──────── RECORDED INFORMATION ────────

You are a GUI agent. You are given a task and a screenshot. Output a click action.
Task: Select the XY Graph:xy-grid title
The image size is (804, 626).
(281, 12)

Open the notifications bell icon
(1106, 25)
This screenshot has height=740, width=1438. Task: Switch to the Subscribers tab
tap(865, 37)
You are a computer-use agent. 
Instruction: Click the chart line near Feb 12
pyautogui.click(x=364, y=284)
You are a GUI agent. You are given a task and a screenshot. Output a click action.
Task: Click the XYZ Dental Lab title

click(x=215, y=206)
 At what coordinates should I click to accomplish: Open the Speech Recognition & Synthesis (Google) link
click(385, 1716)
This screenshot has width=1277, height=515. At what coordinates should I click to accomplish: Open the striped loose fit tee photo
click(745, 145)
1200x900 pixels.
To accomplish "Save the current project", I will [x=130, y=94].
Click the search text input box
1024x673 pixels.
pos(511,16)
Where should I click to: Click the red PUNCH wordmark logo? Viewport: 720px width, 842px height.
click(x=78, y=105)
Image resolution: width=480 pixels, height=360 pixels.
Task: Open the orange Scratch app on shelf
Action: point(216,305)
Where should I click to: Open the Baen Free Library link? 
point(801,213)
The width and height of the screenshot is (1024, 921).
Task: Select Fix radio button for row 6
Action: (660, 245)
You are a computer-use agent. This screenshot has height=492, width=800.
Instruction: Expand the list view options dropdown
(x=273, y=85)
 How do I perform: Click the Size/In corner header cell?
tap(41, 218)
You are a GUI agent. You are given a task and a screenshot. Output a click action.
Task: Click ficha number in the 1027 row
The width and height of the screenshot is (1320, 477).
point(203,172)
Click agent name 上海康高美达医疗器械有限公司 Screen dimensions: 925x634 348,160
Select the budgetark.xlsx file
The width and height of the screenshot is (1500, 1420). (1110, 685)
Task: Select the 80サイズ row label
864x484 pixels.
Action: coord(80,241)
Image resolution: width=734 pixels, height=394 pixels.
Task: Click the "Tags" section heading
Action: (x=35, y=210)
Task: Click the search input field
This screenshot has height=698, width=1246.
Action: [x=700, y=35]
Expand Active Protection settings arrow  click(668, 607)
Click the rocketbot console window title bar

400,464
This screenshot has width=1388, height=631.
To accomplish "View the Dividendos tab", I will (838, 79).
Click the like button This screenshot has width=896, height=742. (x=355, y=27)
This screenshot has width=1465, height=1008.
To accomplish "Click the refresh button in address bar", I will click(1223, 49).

────────

▸ WHAT THE TASK REQUIRES
In the lines above, locate the string "input". Copy every line where it occurs.

▸ PROBLEM SOLUTION
Click the search text input box
Task: Click the search input field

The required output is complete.